Gene Transfer into Hepatocytes and Human Liver Tissue by Baculovirus Vectors

Abstract

Gene therapy of liver diseases requires the development of efficient vectors for gene transfer in vivo. Retroviral and adenoviral vectors have been shown to deliver genes efficiently into hepatocytes in vitro and in vivo. However, these vectors do not allow for exclusive infection of the liver which would be highly advantageous for in vivo gene therapy strategies. We have recently demonstrated that genetically modified baculoviruses (Autographa californica nuclear polyhedrosis virus) efficiently deliver genes into cultured cells and have a strong preference for hepatocytes of different origin. Baculoviral gene transduction efficiency into human hepatocytes was determined to approach 100% and expression levels are high, provided that gene expression is controlled by mammalian promoters. In this report, we present further properties of baculoviruses regarding their use for hepatocyte gene transfer. Baculovirus-mediated gene expression declines rapidly in the hepatocellular carcinoma cell line Huh7 and more slowly in primary cultures of mouse hepatocytes. Direct application of baculoviruses for gene delivery to the liver in vivo is hampered by serum components, presumably by complement. However, we demonstrate here that baculoviral gene transfer is feasible in ex vivo perfused human liver tissue. This result suggests the development of a strategy using baculoviral vectors for liver-directed gene therapy.
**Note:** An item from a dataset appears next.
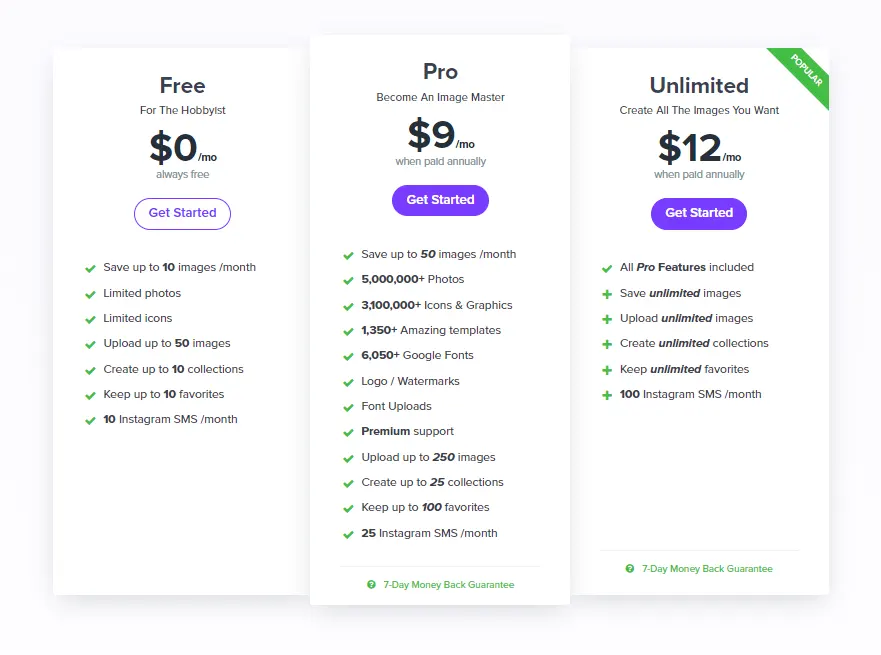Click Unlimited plan money back guarantee help icon
This screenshot has height=655, width=881.
(x=629, y=568)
This study evaluates baculoviruses for their use in liver gene therapy. We demonstrate that baculovirus-mediated gene delivery is efficient and specific for human hepatocytes in vitro. The kinetics of gene expression mediated by baculovirus vectors are presented for dividing hepatocyte cell lines and nondividing primary cultures of hepatocytes. We describe potential limitations for the application of baculovirus vectors in vivo mainly caused by complement. Strategies of ex vivo perfusion of human liver tissue are feasible.